Who will be saved?

Ahhh, Easter.  A co-opted Hebrew or pagan holiday used by Christians to remember the life giving reconciliation of Jesus Christ.  Lots of ink has been spilled in honor of this day.  I'm about to start reading Willimon's take on such a question, right now.  

When you start talking about salvation people are quick to divide the world into two camps.  We think of those who are saved, and those who aren't.  Most folks make sure they are in the saved camp, but have varied opinions on the rest of the world.

So, I offer some help for you, as you remember the life-giving power of Jesus Christ - a bit of a scale when regarding Christian viewpoints on salvation.

Things to remember:
  • Salvation is about eternity.  Not the eternal future, but the eternal now.  In America, Christians have a tendency to worry about whether your soul is going to Heaven.  Sure, I'm worried about that, but it has a lot more to do with whether the Kingdom of God is present NOW than whether I say the right things (in my humble opinion).  So when I talk about salvation, I am talking about salvation of the past, present, and future.  
  • My little scale is not original, I picked it up somewhere in seminary, and if you know where it came from, please let me know.
  • My little scale is only from Christian perspectives.  Theoretically, I could understand a Christian believing any of these stances for faithful reasons.  These are perspectives Christians have of the question, "Who will be saved?" - not a judgment call on any perspective, or normal people (non-Christians).  Agnostics, atheists, and anyone non-Christian don't have the framework (for good or bad) to ask the question yet, so its a moot point. (How can a god that doesn't exist save you?  Or why do I need salvation?  I'm fine tyvm!)
  • This is about you.  I'm not providing this to help you define others, but to help you define yourself and think about God's grace in your life.  If you are one of the unfortunate Christians who must continuously remind yourself of God's grace, you'll probably look to assure yourself through reason how you know you are saved - thus, this question.
Okay.  So, who will be saved?  How exclusive/inclusive is Jesus Christ?  Check out my handy scale (# of people saved, far left being "nil" and far right being "everyone") :

exclusivists <=> inclusivists <=> pluralists <=> universalists

Exclusivists - Exclusivists believe those who live in the Name of Jesus Christ will be saved.  Salvation is a matter of knowing the name of Jesus Christ.  Scriptural references usually deal with statements of salvation offered by the early church in determining who is in and out of the community of faith.  They take literally the admonition that we must proclaim with our lips Jesus Christ as Lord and Savior, or no dice.
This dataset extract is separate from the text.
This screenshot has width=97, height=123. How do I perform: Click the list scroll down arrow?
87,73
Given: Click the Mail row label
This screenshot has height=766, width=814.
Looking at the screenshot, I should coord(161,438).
This is great, if you live yourself in the name of Jesus Christ.  Sucks for those who didn't grow up in the West or before Jesus Christ walked the Earth.  It causes some theological questions concerning how God can condemn those who aren't born into the West or never come out of the Bushes of Africa or whatever backwater country isn't fortunate enough to have the name of Jesus professed.  One great positive of exclusivity is that there is a dire sense of urgency to spread the name of Jesus.  Because even exclusivists typically will admit that God wants everyone to have the chance to accept Christ for themselves.  And to paraphrase some Paul - how are they going to hear about Christ if we don't preach him!?  Some would say this Christian perspective offers the greatest power to the individual (ergo, least power to God in the choice of salvation).  All you have to do is say the word...just say the word...call the name and salvation is yours.  Its God's choice, sure, but the human only has to reach out and take it.

Inclusivists - Inclusivists believe those who live in the Spirit of Jesus Christ will be saved.  These folks can use the name of Jesus Christ, but also have another tool for salvation - living in the Spirit of Christ.  If someone, for example, lived a Christ-like life and desired holiness, but did not actually know the name of Christ - for an inclusivist, this is all thats needed.  Scriptural references usually involve the conversation between the Jew/Gentile Christian community in Acts and Jesus' promises of the Holy Spirit coming in ways that we cannot define.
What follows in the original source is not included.